Antônio Cavilhas Rocha

Personal information
- Born: 13 June 1944 (age 82) Rio Grande, Brazil

Chess career
- Country: Brazil
- Title: International Master (1979)
- Peak rating: 2385 (January 1978)

= Antônio Cavilhas Rocha =

Brazilian chess player (born 1944)

Antônio Cavilhas Rocha (born 13 June 1944) is a Brazilian chess International Master (IM) (1979), two times Brazilian Chess Championship winner (1964, 1969).

==Biography==
From the begin of 1960s to begin of 1980s, Antônio Cavilhas Rocha was one of Brazil's leading chess players. He won two gold (1964, 1969) and silver (1963) medal in Brazilian Chess Championships. Antônio Cavilhas Rocha three times participated in World Chess Championships South American Zonal tournaments (1963, 1966, 1969). His best result in this tournaments was 7th place in 1963.

Antônio Cavilhas Rocha played for Brazil in the Chess Olympiads:
- In 1960, at first reserve board in the 14th Chess Olympiad in Leipzig (+2, =2, -3),
- In 1964, at third board in the 16th Chess Olympiad in Tel Aviv (+3, =4, -6),
- In 1966, at second board in the 17th Chess Olympiad in Havana (+0, =2, -5),
- In 1968, at fourth board in the 18th Chess Olympiad in Lugano (+5, =7, -3),
- In 1970, at second board in the 19th Chess Olympiad in Siegen (+8, =7, -3),
- In 1984, at second reserve board in the 26th Chess Olympiad in Thessaloniki (+1, =5, -1).
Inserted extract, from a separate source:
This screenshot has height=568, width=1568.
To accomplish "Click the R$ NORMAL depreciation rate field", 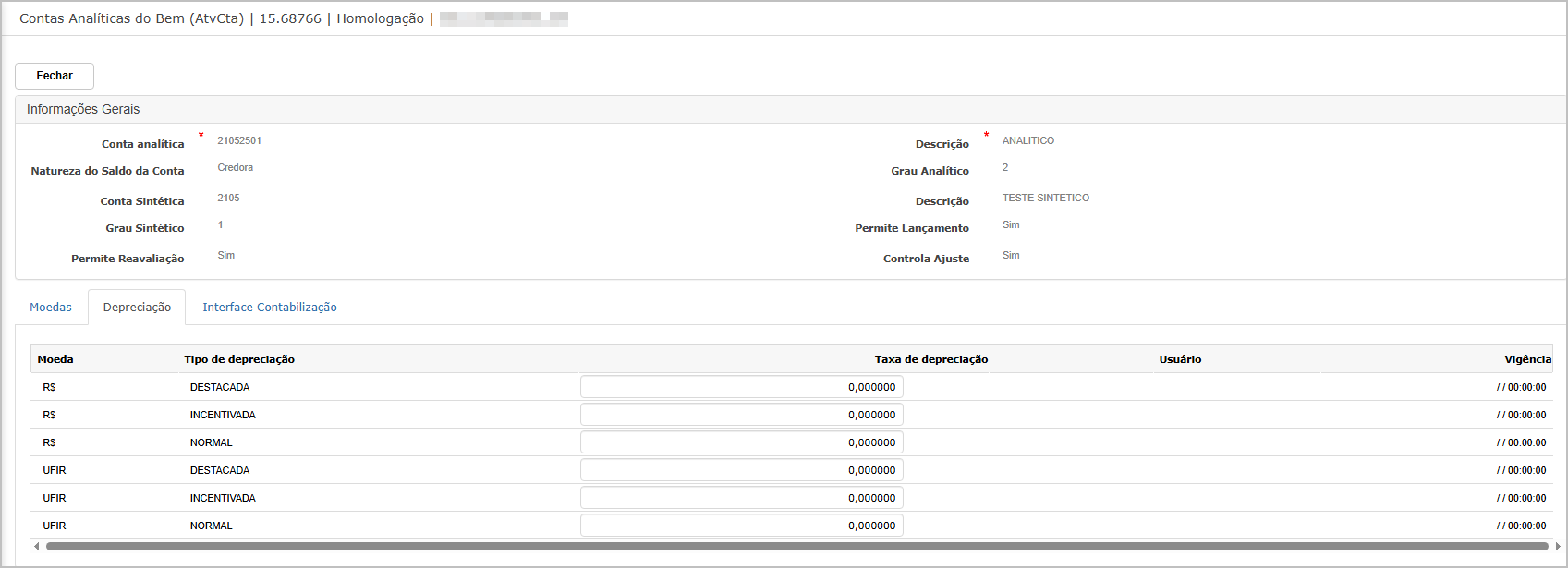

Antônio Cavilhas Rocha played for Brazil in the South American Team Chess Championship:
- In 1989, at fourth board in the 1st South American Team Chess Championship in Mar del Plata (+0, =0, -1) and won team silver medal.

There was no reliable information about the life of Antônio Cavilhas Rocha after 1995.